[Instructions to follow]: Each entry should be written out again exactly, so that nothing is lost.
* * * * * * * * *
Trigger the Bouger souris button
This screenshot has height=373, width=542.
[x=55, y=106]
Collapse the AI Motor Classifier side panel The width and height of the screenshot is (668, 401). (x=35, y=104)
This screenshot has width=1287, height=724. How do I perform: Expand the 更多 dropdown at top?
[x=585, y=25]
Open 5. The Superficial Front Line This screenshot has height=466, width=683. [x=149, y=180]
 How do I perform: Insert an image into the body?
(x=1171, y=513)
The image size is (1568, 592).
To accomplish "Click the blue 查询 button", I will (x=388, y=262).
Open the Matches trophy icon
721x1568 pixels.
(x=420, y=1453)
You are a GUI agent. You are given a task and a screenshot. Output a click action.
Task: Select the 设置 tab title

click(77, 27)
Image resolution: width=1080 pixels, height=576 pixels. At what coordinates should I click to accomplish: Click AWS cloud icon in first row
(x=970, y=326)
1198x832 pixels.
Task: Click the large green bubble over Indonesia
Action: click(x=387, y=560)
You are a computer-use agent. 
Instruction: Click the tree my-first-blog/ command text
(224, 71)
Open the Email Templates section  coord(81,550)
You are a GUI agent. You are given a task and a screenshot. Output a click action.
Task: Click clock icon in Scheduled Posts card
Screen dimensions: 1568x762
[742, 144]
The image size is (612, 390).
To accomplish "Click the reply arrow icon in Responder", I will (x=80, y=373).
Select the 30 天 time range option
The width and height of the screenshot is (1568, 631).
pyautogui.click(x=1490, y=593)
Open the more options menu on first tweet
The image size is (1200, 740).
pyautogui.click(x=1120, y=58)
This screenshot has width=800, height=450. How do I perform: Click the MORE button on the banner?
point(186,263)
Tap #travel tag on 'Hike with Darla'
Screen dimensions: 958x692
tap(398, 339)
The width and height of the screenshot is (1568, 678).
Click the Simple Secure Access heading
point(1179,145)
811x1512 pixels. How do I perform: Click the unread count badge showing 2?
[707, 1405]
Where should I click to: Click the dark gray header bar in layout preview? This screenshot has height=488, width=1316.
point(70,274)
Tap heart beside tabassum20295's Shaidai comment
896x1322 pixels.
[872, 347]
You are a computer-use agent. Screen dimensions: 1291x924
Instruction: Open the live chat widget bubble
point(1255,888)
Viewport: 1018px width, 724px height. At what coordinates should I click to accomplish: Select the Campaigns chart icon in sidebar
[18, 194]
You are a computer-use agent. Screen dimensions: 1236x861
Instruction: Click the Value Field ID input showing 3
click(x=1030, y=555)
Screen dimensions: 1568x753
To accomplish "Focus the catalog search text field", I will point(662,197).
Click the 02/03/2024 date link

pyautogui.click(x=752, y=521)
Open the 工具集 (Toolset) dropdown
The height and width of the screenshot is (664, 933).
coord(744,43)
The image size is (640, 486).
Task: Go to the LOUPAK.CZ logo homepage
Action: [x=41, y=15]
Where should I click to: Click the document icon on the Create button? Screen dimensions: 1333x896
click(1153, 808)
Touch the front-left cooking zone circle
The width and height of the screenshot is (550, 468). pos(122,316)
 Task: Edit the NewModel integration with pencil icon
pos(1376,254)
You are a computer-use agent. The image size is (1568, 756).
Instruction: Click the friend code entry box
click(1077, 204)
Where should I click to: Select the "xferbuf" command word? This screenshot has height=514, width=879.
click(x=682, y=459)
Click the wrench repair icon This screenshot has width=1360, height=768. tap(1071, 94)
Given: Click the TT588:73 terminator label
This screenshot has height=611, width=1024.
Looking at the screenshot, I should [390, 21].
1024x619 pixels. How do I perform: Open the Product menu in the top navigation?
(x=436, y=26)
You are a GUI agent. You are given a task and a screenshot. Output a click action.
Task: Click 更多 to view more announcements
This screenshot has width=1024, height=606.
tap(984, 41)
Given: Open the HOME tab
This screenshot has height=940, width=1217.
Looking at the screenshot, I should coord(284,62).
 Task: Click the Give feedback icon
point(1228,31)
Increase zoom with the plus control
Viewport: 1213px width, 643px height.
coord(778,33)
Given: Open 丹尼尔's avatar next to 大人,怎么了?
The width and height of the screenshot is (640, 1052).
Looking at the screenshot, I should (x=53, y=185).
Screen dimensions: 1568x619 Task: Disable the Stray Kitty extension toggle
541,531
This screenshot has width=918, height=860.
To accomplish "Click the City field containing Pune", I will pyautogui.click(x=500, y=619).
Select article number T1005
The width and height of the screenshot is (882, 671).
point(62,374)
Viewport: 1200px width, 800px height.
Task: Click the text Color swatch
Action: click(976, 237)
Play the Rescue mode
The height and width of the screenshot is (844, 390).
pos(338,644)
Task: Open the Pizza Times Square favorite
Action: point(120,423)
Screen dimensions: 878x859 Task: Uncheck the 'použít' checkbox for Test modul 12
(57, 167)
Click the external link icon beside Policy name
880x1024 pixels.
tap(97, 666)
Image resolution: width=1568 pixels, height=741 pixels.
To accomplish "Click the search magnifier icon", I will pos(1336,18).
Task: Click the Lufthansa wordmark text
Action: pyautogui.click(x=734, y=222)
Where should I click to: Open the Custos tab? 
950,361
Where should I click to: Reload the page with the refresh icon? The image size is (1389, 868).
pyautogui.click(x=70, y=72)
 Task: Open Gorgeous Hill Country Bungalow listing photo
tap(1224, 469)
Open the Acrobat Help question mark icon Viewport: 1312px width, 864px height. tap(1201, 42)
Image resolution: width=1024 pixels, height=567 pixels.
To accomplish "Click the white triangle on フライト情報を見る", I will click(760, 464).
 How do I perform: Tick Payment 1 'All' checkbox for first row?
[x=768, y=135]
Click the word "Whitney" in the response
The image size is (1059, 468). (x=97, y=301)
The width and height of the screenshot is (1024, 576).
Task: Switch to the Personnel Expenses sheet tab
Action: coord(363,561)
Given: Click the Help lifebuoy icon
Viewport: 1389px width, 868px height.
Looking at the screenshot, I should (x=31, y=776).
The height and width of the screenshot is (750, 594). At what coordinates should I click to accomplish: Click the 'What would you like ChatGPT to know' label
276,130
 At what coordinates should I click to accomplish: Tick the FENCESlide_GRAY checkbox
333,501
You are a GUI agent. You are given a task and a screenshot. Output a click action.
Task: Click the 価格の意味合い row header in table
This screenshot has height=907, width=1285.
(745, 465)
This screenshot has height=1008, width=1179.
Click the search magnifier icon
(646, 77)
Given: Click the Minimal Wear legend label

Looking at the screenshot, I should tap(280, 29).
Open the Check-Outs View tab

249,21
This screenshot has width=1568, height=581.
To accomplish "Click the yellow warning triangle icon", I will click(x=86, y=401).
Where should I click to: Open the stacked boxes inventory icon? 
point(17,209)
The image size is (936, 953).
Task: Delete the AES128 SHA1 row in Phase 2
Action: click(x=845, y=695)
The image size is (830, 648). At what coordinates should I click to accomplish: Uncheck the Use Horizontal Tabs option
* * * * * * * * *
[Response to the task]:
Trigger the Bouger souris button
This screenshot has height=373, width=542.
[x=55, y=106]
Collapse the AI Motor Classifier side panel The width and height of the screenshot is (668, 401). (x=35, y=104)
This screenshot has width=1287, height=724. How do I perform: Expand the 更多 dropdown at top?
[x=585, y=25]
Open 5. The Superficial Front Line This screenshot has height=466, width=683. [x=149, y=180]
 How do I perform: Insert an image into the body?
(x=1171, y=513)
The image size is (1568, 592).
To accomplish "Click the blue 查询 button", I will (x=388, y=262).
Open the Matches trophy icon
721x1568 pixels.
(x=420, y=1453)
You are a GUI agent. You are given a task and a screenshot. Output a click action.
Task: Select the 设置 tab title

click(77, 27)
Image resolution: width=1080 pixels, height=576 pixels. At what coordinates should I click to accomplish: Click AWS cloud icon in first row
(x=970, y=326)
1198x832 pixels.
Task: Click the large green bubble over Indonesia
Action: click(x=387, y=560)
You are a computer-use agent. 
Instruction: Click the tree my-first-blog/ command text
(224, 71)
Open the Email Templates section  coord(81,550)
You are a GUI agent. You are given a task and a screenshot. Output a click action.
Task: Click clock icon in Scheduled Posts card
Screen dimensions: 1568x762
[742, 144]
The image size is (612, 390).
To accomplish "Click the reply arrow icon in Responder", I will (x=80, y=373).
Select the 30 天 time range option
The width and height of the screenshot is (1568, 631).
pyautogui.click(x=1490, y=593)
Open the more options menu on first tweet
The image size is (1200, 740).
pyautogui.click(x=1120, y=58)
This screenshot has width=800, height=450. How do I perform: Click the MORE button on the banner?
point(186,263)
Tap #travel tag on 'Hike with Darla'
Screen dimensions: 958x692
tap(398, 339)
The width and height of the screenshot is (1568, 678).
Click the Simple Secure Access heading
point(1179,145)
811x1512 pixels. How do I perform: Click the unread count badge showing 2?
[707, 1405]
Where should I click to: Click the dark gray header bar in layout preview? This screenshot has height=488, width=1316.
point(70,274)
Tap heart beside tabassum20295's Shaidai comment
896x1322 pixels.
[872, 347]
You are a computer-use agent. Screen dimensions: 1291x924
Instruction: Open the live chat widget bubble
point(1255,888)
Viewport: 1018px width, 724px height. At what coordinates should I click to accomplish: Select the Campaigns chart icon in sidebar
[18, 194]
You are a computer-use agent. Screen dimensions: 1236x861
Instruction: Click the Value Field ID input showing 3
click(x=1030, y=555)
Screen dimensions: 1568x753
To accomplish "Focus the catalog search text field", I will point(662,197).
Click the 02/03/2024 date link

pyautogui.click(x=752, y=521)
Open the 工具集 (Toolset) dropdown
The height and width of the screenshot is (664, 933).
coord(744,43)
The image size is (640, 486).
Task: Go to the LOUPAK.CZ logo homepage
Action: [x=41, y=15]
Where should I click to: Click the document icon on the Create button? Screen dimensions: 1333x896
click(1153, 808)
Touch the front-left cooking zone circle
The width and height of the screenshot is (550, 468). pos(122,316)
 Task: Edit the NewModel integration with pencil icon
pos(1376,254)
You are a computer-use agent. The image size is (1568, 756).
Instruction: Click the friend code entry box
click(1077, 204)
Where should I click to: Select the "xferbuf" command word? This screenshot has height=514, width=879.
click(x=682, y=459)
Click the wrench repair icon This screenshot has width=1360, height=768. tap(1071, 94)
Given: Click the TT588:73 terminator label
This screenshot has height=611, width=1024.
Looking at the screenshot, I should [390, 21].
1024x619 pixels. How do I perform: Open the Product menu in the top navigation?
(x=436, y=26)
You are a GUI agent. You are given a task and a screenshot. Output a click action.
Task: Click 更多 to view more announcements
This screenshot has width=1024, height=606.
tap(984, 41)
Given: Open the HOME tab
This screenshot has height=940, width=1217.
Looking at the screenshot, I should coord(284,62).
 Task: Click the Give feedback icon
point(1228,31)
Increase zoom with the plus control
Viewport: 1213px width, 643px height.
coord(778,33)
Given: Open 丹尼尔's avatar next to 大人,怎么了?
The width and height of the screenshot is (640, 1052).
Looking at the screenshot, I should (x=53, y=185).
Screen dimensions: 1568x619 Task: Disable the Stray Kitty extension toggle
541,531
This screenshot has width=918, height=860.
To accomplish "Click the City field containing Pune", I will pyautogui.click(x=500, y=619).
Select article number T1005
The width and height of the screenshot is (882, 671).
point(62,374)
Viewport: 1200px width, 800px height.
Task: Click the text Color swatch
Action: click(976, 237)
Play the Rescue mode
The height and width of the screenshot is (844, 390).
pos(338,644)
Task: Open the Pizza Times Square favorite
Action: point(120,423)
Screen dimensions: 878x859 Task: Uncheck the 'použít' checkbox for Test modul 12
(57, 167)
Click the external link icon beside Policy name
880x1024 pixels.
tap(97, 666)
Image resolution: width=1568 pixels, height=741 pixels.
To accomplish "Click the search magnifier icon", I will pos(1336,18).
Task: Click the Lufthansa wordmark text
Action: pyautogui.click(x=734, y=222)
Where should I click to: Open the Custos tab? 
950,361
Where should I click to: Reload the page with the refresh icon? The image size is (1389, 868).
pyautogui.click(x=70, y=72)
 Task: Open Gorgeous Hill Country Bungalow listing photo
tap(1224, 469)
Open the Acrobat Help question mark icon Viewport: 1312px width, 864px height. tap(1201, 42)
Image resolution: width=1024 pixels, height=567 pixels.
To accomplish "Click the white triangle on フライト情報を見る", I will click(760, 464).
 How do I perform: Tick Payment 1 'All' checkbox for first row?
[x=768, y=135]
Click the word "Whitney" in the response
The image size is (1059, 468). (x=97, y=301)
The width and height of the screenshot is (1024, 576).
Task: Switch to the Personnel Expenses sheet tab
Action: coord(363,561)
Given: Click the Help lifebuoy icon
Viewport: 1389px width, 868px height.
Looking at the screenshot, I should (x=31, y=776).
The height and width of the screenshot is (750, 594). At what coordinates should I click to accomplish: Click the 'What would you like ChatGPT to know' label
276,130
 At what coordinates should I click to accomplish: Tick the FENCESlide_GRAY checkbox
333,501
You are a GUI agent. You are given a task and a screenshot. Output a click action.
Task: Click the 価格の意味合い row header in table
This screenshot has height=907, width=1285.
(745, 465)
This screenshot has height=1008, width=1179.
Click the search magnifier icon
(646, 77)
Given: Click the Minimal Wear legend label

Looking at the screenshot, I should tap(280, 29).
Open the Check-Outs View tab

249,21
This screenshot has width=1568, height=581.
To accomplish "Click the yellow warning triangle icon", I will click(x=86, y=401).
Where should I click to: Open the stacked boxes inventory icon? 
point(17,209)
The image size is (936, 953).
Task: Delete the AES128 SHA1 row in Phase 2
Action: click(x=845, y=695)
The image size is (830, 648). At what coordinates should I click to accomplish: Uncheck the Use Horizontal Tabs option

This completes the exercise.